## TASK DIRECTIONS
The records are to be repeated in full, with the images removed.

DATA IN THIS EXERCISE Block Start

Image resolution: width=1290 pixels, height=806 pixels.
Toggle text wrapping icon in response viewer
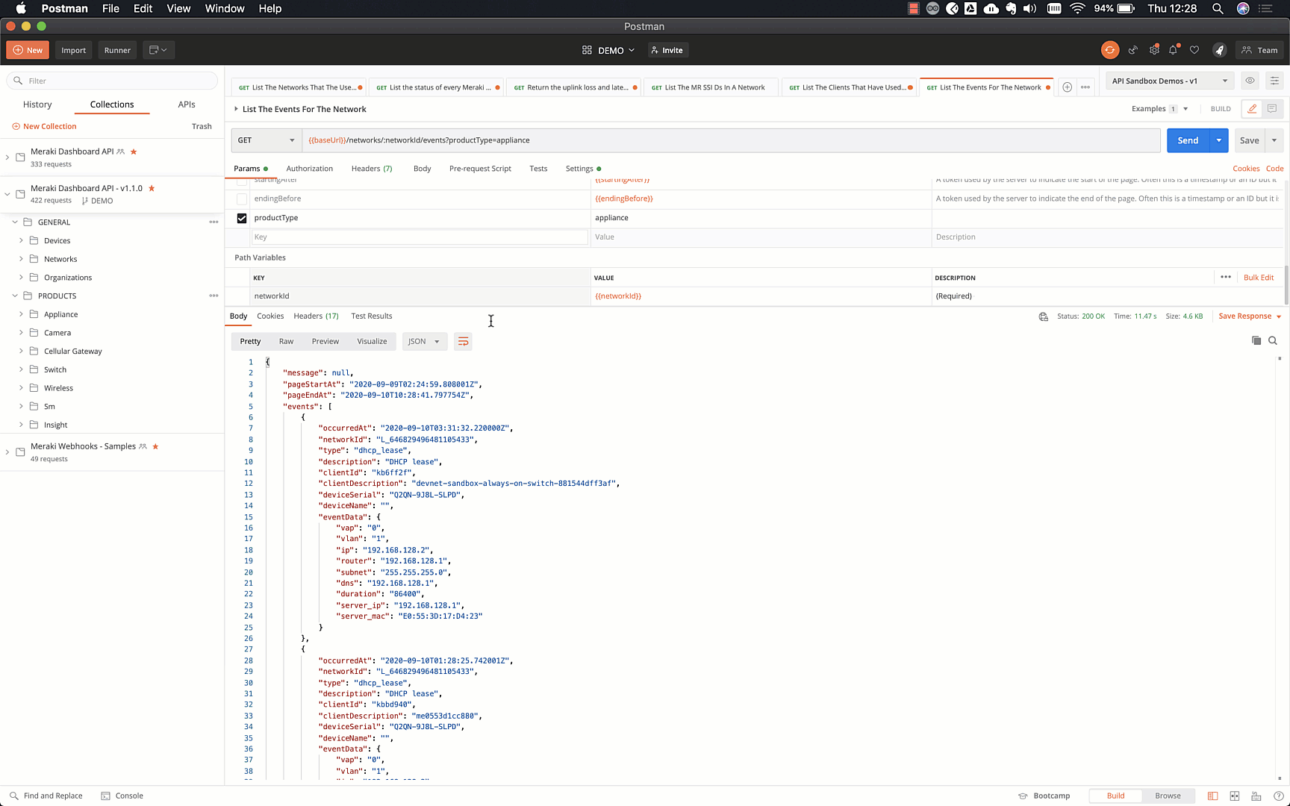pyautogui.click(x=463, y=341)
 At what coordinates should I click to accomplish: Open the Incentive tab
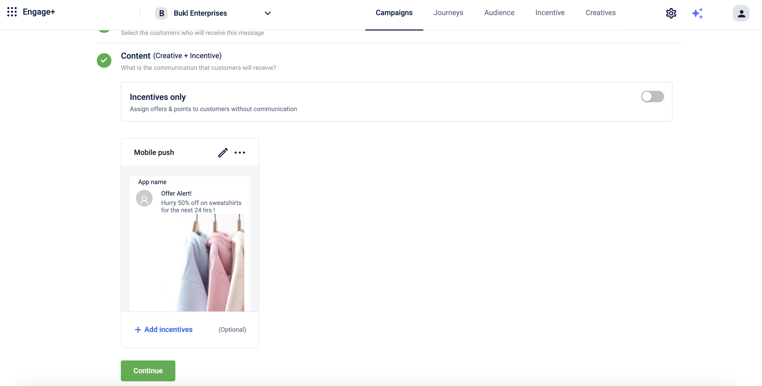tap(550, 13)
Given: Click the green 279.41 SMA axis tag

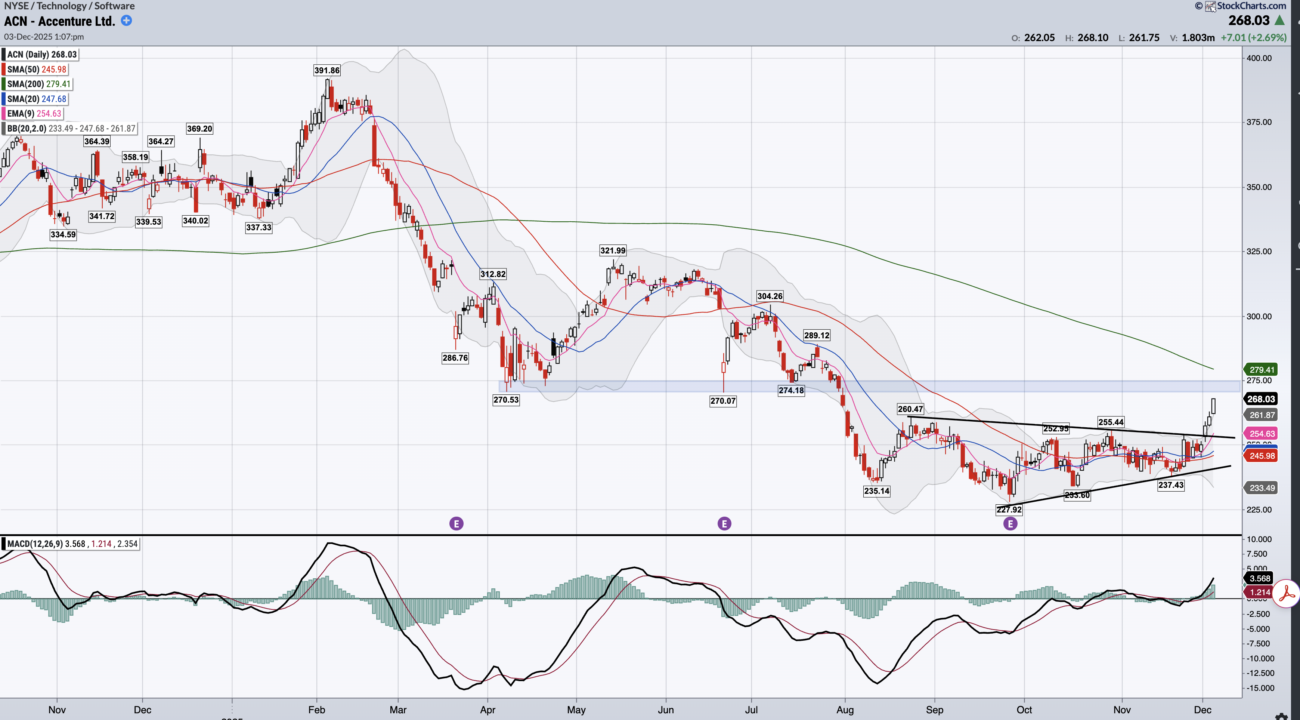Looking at the screenshot, I should [x=1262, y=370].
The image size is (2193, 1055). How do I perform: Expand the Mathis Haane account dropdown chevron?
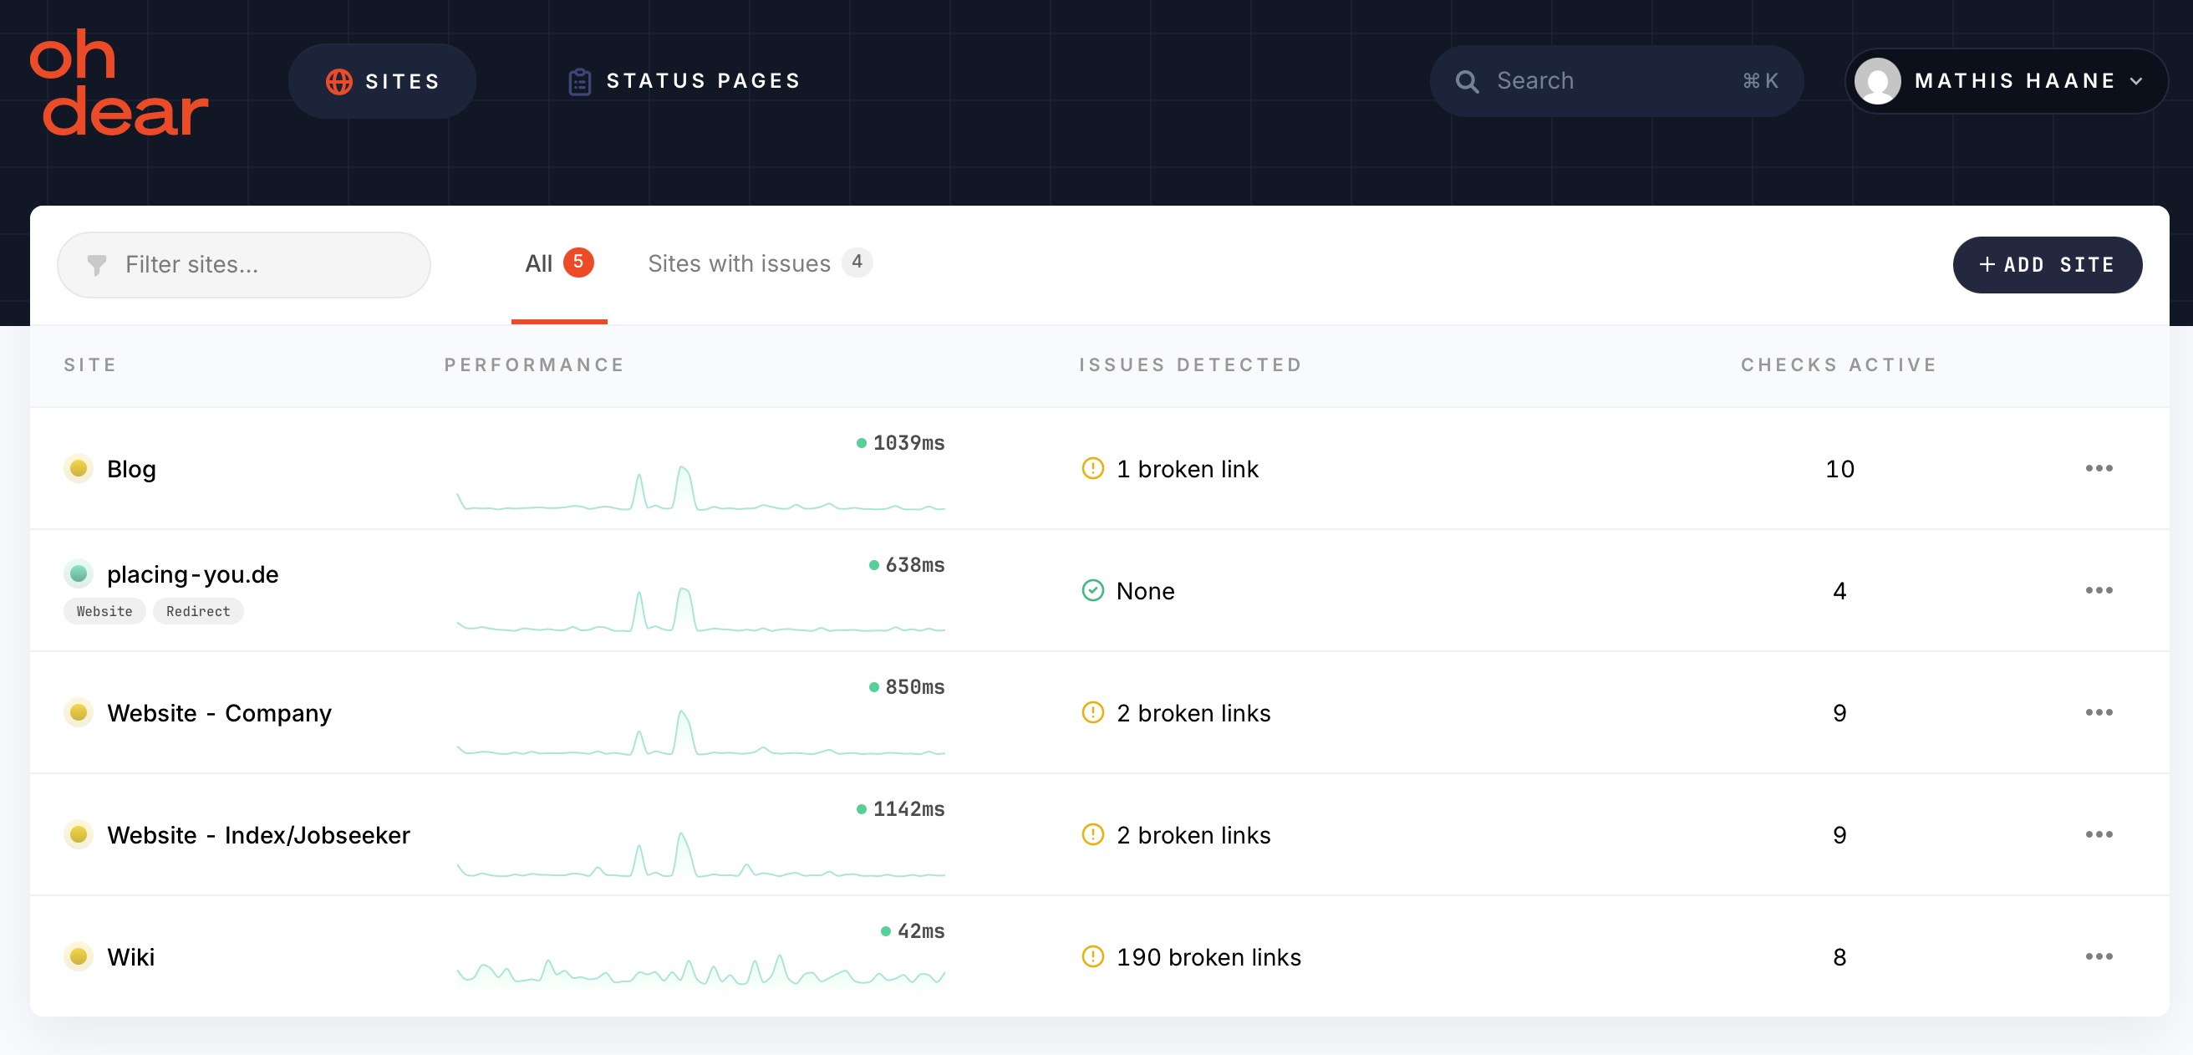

DATA IN THIS EXERCISE Block End

## WRITTEN ANSWER
Image resolution: width=1290 pixels, height=806 pixels.
Toggle text wrapping icon in response viewer
pyautogui.click(x=463, y=341)
 At what coordinates should I click to accomplish: Open the Incentive tab
tap(550, 13)
Given: Click the green 279.41 SMA axis tag

Looking at the screenshot, I should [x=1262, y=370].
The image size is (2193, 1055). How do I perform: Expand the Mathis Haane account dropdown chevron?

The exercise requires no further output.